WHAT YOU NEED TO DO: Write out all of the records, keeping each one exactly as written.

TASK DATA:
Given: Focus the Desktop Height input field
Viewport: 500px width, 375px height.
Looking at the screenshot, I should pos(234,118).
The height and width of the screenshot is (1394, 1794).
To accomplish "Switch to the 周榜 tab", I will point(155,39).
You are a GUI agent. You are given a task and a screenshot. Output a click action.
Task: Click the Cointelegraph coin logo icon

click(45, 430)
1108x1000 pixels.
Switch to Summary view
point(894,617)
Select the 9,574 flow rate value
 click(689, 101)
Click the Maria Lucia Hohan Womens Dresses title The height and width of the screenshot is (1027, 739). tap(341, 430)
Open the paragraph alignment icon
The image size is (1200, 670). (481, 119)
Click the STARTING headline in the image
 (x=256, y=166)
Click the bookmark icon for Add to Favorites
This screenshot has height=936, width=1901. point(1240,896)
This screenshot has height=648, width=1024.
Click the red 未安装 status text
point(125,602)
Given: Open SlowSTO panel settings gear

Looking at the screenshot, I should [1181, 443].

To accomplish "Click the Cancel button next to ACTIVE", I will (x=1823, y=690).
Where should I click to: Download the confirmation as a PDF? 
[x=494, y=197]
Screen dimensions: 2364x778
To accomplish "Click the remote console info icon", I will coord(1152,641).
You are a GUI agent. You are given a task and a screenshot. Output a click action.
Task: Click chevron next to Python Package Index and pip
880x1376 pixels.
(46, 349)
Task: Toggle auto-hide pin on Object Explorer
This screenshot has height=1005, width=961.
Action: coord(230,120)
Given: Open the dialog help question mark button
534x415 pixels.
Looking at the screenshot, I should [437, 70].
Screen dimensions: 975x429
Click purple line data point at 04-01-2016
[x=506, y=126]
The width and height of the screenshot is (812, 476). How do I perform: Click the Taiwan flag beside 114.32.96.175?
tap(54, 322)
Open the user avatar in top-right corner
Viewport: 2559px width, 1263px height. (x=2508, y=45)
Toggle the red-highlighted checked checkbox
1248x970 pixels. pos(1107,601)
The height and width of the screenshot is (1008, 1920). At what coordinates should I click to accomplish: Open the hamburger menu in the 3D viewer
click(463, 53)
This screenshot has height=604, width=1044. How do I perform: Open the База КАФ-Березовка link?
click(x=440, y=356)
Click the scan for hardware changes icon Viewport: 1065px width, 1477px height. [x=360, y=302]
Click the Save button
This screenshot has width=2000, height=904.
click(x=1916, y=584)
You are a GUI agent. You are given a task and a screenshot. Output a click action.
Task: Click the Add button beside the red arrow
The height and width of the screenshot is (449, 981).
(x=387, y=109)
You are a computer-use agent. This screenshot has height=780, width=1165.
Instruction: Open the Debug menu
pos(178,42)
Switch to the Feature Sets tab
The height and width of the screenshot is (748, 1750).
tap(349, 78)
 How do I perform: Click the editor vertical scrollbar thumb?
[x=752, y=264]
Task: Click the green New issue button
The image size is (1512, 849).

WRITTEN SOLUTION:
Given: Focus the Desktop Height input field
Viewport: 500px width, 375px height.
Looking at the screenshot, I should pos(234,118).
The height and width of the screenshot is (1394, 1794).
To accomplish "Switch to the 周榜 tab", I will point(155,39).
You are a GUI agent. You are given a task and a screenshot. Output a click action.
Task: Click the Cointelegraph coin logo icon

click(45, 430)
1108x1000 pixels.
Switch to Summary view
point(894,617)
Select the 9,574 flow rate value
 click(689, 101)
Click the Maria Lucia Hohan Womens Dresses title The height and width of the screenshot is (1027, 739). tap(341, 430)
Open the paragraph alignment icon
The image size is (1200, 670). (481, 119)
Click the STARTING headline in the image
 (x=256, y=166)
Click the bookmark icon for Add to Favorites
This screenshot has height=936, width=1901. point(1240,896)
This screenshot has height=648, width=1024.
Click the red 未安装 status text
point(125,602)
Given: Open SlowSTO panel settings gear

Looking at the screenshot, I should [1181, 443].

To accomplish "Click the Cancel button next to ACTIVE", I will (x=1823, y=690).
Where should I click to: Download the confirmation as a PDF? 
[x=494, y=197]
Screen dimensions: 2364x778
To accomplish "Click the remote console info icon", I will coord(1152,641).
You are a GUI agent. You are given a task and a screenshot. Output a click action.
Task: Click chevron next to Python Package Index and pip
880x1376 pixels.
(46, 349)
Task: Toggle auto-hide pin on Object Explorer
This screenshot has height=1005, width=961.
Action: coord(230,120)
Given: Open the dialog help question mark button
534x415 pixels.
Looking at the screenshot, I should [437, 70].
Screen dimensions: 975x429
Click purple line data point at 04-01-2016
[x=506, y=126]
The width and height of the screenshot is (812, 476). How do I perform: Click the Taiwan flag beside 114.32.96.175?
tap(54, 322)
Open the user avatar in top-right corner
Viewport: 2559px width, 1263px height. (x=2508, y=45)
Toggle the red-highlighted checked checkbox
1248x970 pixels. pos(1107,601)
The height and width of the screenshot is (1008, 1920). At what coordinates should I click to accomplish: Open the hamburger menu in the 3D viewer
click(463, 53)
This screenshot has height=604, width=1044. How do I perform: Open the База КАФ-Березовка link?
click(x=440, y=356)
Click the scan for hardware changes icon Viewport: 1065px width, 1477px height. [x=360, y=302]
Click the Save button
This screenshot has width=2000, height=904.
click(x=1916, y=584)
You are a GUI agent. You are given a task and a screenshot. Output a click action.
Task: Click the Add button beside the red arrow
The height and width of the screenshot is (449, 981).
(x=387, y=109)
You are a computer-use agent. This screenshot has height=780, width=1165.
Instruction: Open the Debug menu
pos(178,42)
Switch to the Feature Sets tab
The height and width of the screenshot is (748, 1750).
tap(349, 78)
 How do I perform: Click the editor vertical scrollbar thumb?
[x=752, y=264]
Task: Click the green New issue button
The image size is (1512, 849).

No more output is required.